_The records_.
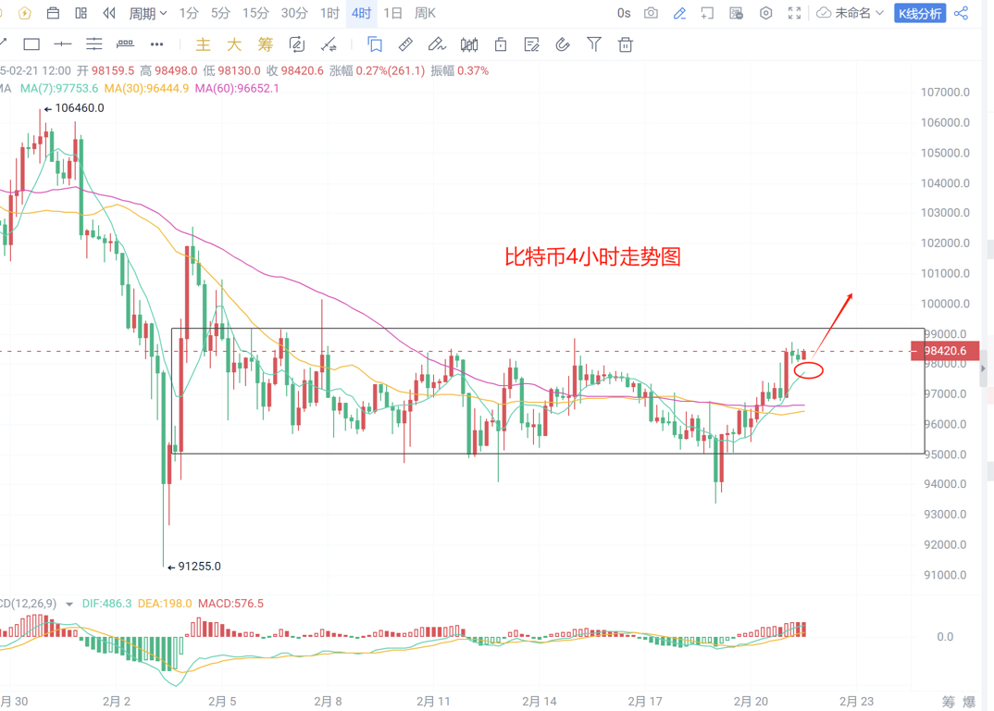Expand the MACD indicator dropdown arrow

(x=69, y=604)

==

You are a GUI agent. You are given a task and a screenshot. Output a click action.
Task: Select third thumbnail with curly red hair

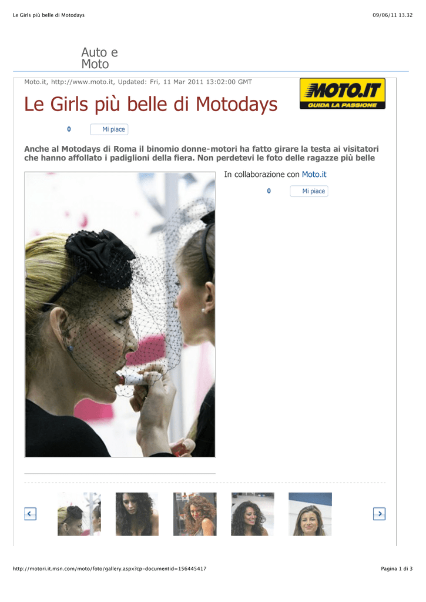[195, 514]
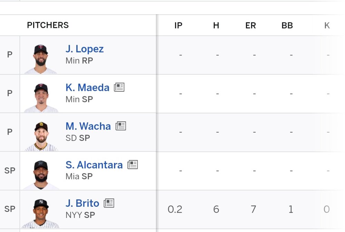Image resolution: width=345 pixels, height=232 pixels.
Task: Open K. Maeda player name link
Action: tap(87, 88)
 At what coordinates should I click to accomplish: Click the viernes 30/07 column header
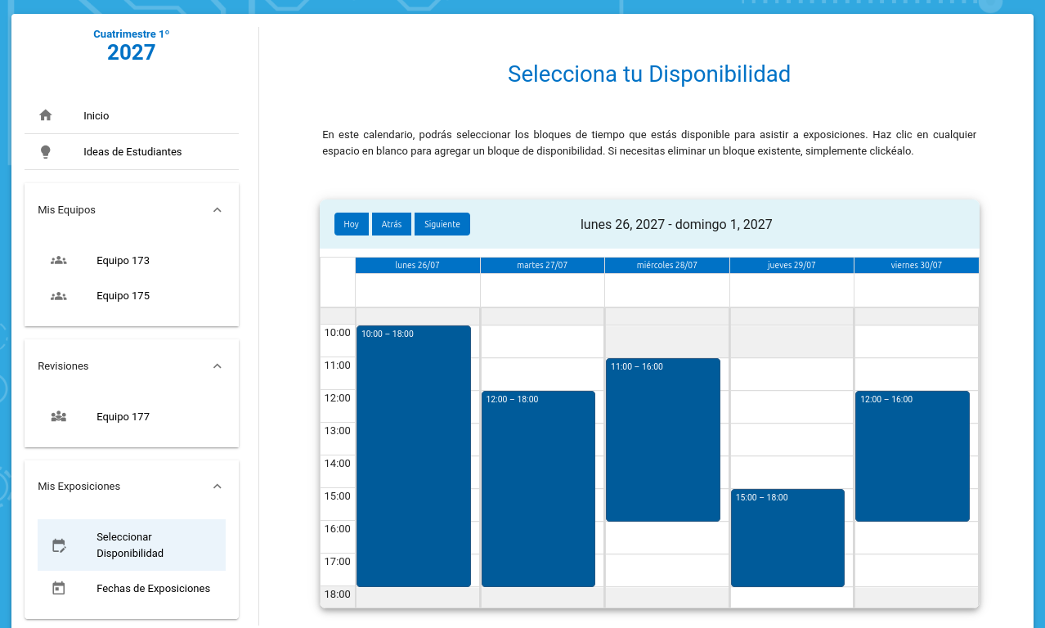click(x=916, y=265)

---

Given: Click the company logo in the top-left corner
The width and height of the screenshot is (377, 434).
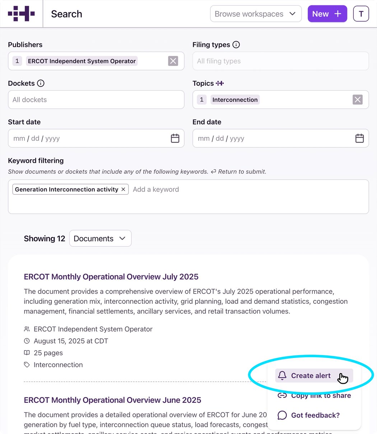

_Exercise details_. Word for word, restate the lines of the listing above starting at the line with "Given: Click the" and ending at the line with "The width and", and nothing outside them.

_Answer space_.
Given: Click the company logo in the top-left corner
The width and height of the screenshot is (377, 434).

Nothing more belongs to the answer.